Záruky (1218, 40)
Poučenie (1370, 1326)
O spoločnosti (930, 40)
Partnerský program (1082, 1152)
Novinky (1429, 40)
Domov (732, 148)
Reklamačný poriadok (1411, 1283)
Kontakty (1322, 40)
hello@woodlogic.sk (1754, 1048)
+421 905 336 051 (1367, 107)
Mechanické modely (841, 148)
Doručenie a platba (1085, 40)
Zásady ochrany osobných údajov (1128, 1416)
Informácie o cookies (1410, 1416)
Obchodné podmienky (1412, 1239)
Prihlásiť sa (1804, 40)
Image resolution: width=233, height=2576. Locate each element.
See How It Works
═══
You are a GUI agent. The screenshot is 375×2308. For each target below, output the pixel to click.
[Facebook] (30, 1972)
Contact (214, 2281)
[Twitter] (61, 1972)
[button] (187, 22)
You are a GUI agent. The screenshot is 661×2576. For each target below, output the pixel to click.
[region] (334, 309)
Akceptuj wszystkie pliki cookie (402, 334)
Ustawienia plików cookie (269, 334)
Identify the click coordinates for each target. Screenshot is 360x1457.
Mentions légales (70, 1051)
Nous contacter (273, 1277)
═══
Brief: Search the entries for the word "agent" and copy every line that holds it.

Output for this task:
You are a GUI agent. The screenshot is 375×2308. For each target below, output the pixel to click.
You are a GUI agent. The screenshot is 661×2576. For each target below, output the pixel to click.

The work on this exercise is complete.